What this exercise asks:
1: In the JQuery Mobile post, rewrite the passage starting with "Mobile devices development using HTML5/JS – part 2" and going on through "to start with.", changing "web apps" to "web applications".
2: According to the JQuery Mobile post, which HTML tags can you use in a list item so that JQM lays it out for mobile?
3: According to the JQuery Mobile post, since what year has the author been building web apps and portals?

Document text:
_ _ _ _ _ _ _
Mobile devices development using HTML5/JS – part 2 – JQuery Mobile
Following on previous post Mobile devices development using HTML5/JS – part 1 , after my initial discovery of PhoneGap and HTML5 mobile frameworks it was time to try out the first one. Since we’ve been using JQuery for long time on our web apps and web sites, it was a logical candidate to start with.
Before I continue, I want to say again that I’m no professional HTML5 nor mobile developer. I’m a noob in this area, although I’m building web apps and portals since 1995. However, my daily job for long time is management in this area and less coding, which remains a hobby. So, please don’t take me as HTML5/mobile authority, just a noob exploring new world for the first time.
That said, first impression of JQM was amazing. Coming from regular web development and JQuery this was very familiar. Actually, what I originally expected, JQM to be “Mobile version” of JQuery was wrong. Yo still need to include classic JQuery and on top of that you include JQM. So, it’s kind of extension of JQuery with mobile widgets and neat features.
My favorite thing about JQM is the way you write an app – it is mostly HTML with frequent use of HTML5 feature of custom attributes (data-*). So, if you want panel you do div with attribute “data-role” set to “page”. If you want footer you make a div with attribute “data-role” set to “footer”. JQM really saves time. There is a lot of classic HTML code without custom attributes that JQM simply transforms to mobile variants. Like Lists. Normaly, you have to design each list item, add icons, define title size, subtitle size, then you use templating to create list item. In JQM, Just use H1, H2, H3, P and JQM lays it out beautifully for mobile.
So, it’s markup-driven framework and you can create complete interface in HTML without writing a single line of JS code. I’m sure web masters are going to love this while programmers would probably prefer frameworks like Sencha where everything is written in JS without a line in HTML. But you like it or not, JQM really saves time! Actually, it took me only a day or so, to create initial version of my test app, and I was using only text editor. Normaly, I’m guessing Dreamweaver 5.5 would be the tool for this. Integration is very good and since Adobe bought PhoneGap recently you can bet Dreamweaver is going to support tools and frameworks like this. It is a perfect fit.
_ _ _ _ _ _ _
Material shown:
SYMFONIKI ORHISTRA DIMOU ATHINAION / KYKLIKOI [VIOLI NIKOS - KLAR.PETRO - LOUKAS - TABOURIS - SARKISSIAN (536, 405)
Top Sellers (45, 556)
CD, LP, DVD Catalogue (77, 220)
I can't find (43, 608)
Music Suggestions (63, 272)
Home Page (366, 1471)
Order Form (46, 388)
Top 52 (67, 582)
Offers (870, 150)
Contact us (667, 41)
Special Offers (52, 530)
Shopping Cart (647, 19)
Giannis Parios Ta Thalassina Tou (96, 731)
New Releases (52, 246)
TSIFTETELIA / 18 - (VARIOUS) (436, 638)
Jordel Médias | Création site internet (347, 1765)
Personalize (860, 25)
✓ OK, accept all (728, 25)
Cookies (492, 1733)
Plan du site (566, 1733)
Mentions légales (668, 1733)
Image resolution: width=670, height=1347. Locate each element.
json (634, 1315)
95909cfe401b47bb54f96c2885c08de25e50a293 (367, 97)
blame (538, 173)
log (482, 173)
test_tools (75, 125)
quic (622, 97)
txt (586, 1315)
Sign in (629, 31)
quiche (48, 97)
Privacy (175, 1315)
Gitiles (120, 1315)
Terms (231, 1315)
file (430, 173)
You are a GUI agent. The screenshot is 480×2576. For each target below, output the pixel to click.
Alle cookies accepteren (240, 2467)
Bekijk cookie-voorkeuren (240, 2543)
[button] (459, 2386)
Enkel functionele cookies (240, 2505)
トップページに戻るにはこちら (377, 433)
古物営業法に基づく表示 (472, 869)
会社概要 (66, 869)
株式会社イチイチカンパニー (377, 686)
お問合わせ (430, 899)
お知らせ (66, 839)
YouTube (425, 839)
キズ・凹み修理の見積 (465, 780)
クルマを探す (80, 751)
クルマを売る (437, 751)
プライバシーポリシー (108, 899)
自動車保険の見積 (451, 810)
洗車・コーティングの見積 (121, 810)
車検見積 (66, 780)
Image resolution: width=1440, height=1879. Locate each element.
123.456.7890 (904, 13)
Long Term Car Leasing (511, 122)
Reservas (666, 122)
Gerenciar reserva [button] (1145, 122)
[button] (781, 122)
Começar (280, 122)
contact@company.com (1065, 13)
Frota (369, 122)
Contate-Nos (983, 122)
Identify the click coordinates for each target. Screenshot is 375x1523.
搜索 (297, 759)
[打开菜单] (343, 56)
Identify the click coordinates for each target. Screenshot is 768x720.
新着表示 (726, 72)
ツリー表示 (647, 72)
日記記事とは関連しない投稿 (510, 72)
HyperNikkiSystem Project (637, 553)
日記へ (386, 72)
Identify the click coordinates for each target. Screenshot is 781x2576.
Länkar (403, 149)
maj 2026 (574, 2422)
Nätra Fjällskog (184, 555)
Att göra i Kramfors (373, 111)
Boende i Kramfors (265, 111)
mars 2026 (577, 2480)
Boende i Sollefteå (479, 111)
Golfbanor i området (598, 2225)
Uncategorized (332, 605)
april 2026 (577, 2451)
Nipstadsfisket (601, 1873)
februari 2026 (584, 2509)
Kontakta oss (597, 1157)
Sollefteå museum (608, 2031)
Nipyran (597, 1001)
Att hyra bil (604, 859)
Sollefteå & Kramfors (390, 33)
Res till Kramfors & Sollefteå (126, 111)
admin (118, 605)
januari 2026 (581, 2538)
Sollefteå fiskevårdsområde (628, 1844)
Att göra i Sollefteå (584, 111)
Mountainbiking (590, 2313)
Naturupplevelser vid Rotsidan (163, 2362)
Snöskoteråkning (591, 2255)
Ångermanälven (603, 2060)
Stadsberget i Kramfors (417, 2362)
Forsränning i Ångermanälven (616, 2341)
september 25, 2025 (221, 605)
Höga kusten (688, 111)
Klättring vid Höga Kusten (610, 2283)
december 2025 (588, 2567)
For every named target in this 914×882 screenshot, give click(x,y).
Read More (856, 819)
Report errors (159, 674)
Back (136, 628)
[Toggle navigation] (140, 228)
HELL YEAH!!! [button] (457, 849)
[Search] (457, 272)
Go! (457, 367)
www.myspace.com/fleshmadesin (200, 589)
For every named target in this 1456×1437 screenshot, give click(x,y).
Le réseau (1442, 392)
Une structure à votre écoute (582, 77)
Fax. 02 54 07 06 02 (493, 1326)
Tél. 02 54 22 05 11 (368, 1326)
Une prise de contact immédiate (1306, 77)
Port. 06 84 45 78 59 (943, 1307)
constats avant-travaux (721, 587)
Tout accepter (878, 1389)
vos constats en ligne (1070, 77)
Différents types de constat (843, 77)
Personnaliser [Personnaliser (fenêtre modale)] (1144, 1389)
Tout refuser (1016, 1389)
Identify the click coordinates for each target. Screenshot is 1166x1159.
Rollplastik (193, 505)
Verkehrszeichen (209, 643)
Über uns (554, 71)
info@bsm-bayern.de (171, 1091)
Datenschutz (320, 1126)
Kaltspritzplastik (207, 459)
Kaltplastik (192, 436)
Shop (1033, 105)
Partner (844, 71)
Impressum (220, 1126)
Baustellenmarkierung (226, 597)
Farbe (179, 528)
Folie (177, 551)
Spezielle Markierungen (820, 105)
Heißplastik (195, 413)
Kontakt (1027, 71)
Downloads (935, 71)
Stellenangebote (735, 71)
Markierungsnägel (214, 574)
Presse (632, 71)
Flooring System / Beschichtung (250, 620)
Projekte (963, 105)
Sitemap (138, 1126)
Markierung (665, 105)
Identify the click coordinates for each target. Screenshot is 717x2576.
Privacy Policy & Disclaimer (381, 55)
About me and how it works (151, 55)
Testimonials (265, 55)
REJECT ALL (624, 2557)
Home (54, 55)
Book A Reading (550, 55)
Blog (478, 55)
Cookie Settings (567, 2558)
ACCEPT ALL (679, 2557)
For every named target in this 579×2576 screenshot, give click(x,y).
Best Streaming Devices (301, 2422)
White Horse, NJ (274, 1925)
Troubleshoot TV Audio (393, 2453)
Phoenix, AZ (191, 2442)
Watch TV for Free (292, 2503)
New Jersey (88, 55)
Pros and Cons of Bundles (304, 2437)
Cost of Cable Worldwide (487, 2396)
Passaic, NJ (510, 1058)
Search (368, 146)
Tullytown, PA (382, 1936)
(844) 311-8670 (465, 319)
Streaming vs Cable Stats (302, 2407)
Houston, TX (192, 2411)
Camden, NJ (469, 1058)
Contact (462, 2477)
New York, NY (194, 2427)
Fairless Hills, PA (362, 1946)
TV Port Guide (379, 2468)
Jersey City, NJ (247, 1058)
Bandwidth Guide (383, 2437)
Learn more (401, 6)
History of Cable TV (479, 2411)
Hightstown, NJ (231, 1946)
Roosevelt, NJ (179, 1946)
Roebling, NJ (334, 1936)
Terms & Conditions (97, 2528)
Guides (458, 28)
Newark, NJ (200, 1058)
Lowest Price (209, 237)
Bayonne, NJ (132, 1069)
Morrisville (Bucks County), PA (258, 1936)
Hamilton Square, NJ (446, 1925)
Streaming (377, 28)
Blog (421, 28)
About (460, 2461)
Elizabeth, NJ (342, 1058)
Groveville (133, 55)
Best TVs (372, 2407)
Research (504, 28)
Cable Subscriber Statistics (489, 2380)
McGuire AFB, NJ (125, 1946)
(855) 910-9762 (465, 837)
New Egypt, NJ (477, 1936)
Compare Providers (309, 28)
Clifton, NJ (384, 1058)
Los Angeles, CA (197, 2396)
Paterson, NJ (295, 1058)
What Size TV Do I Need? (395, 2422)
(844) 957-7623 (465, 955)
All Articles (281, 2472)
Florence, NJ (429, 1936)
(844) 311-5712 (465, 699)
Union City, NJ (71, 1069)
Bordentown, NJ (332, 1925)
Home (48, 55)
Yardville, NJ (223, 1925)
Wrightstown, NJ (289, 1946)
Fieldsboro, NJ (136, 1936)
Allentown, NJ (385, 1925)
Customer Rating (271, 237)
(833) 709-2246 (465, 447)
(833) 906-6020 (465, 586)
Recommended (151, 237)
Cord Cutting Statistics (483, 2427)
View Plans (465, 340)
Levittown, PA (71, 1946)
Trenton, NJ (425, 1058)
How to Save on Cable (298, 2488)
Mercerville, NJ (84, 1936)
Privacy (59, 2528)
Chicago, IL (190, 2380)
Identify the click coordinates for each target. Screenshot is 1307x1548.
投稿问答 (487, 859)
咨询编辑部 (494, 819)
_ _ _ _ _ _ _
Written responses:
1:
Mobile devices development using HTML5/JS – part 2 – JQuery Mobile
Following on previous post Mobile devices development using HTML5/JS – part 1 , after my initial discovery of PhoneGap and HTML5 mobile frameworks it was time to try out the first one. Since we’ve been using JQuery for long time on our web applications and web sites, it was a logical candidate to start with.

2: H1, H2, H3, P

3: Since 1995.